Given records: Begin

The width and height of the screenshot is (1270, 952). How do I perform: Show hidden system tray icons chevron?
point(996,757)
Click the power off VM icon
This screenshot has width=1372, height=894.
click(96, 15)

Given records: End

Description of the task
All of the material above should be printed again exactly as it is.

Solved problem
The width and height of the screenshot is (1270, 952). How do I perform: Show hidden system tray icons chevron?
point(996,757)
Click the power off VM icon
This screenshot has width=1372, height=894.
click(96, 15)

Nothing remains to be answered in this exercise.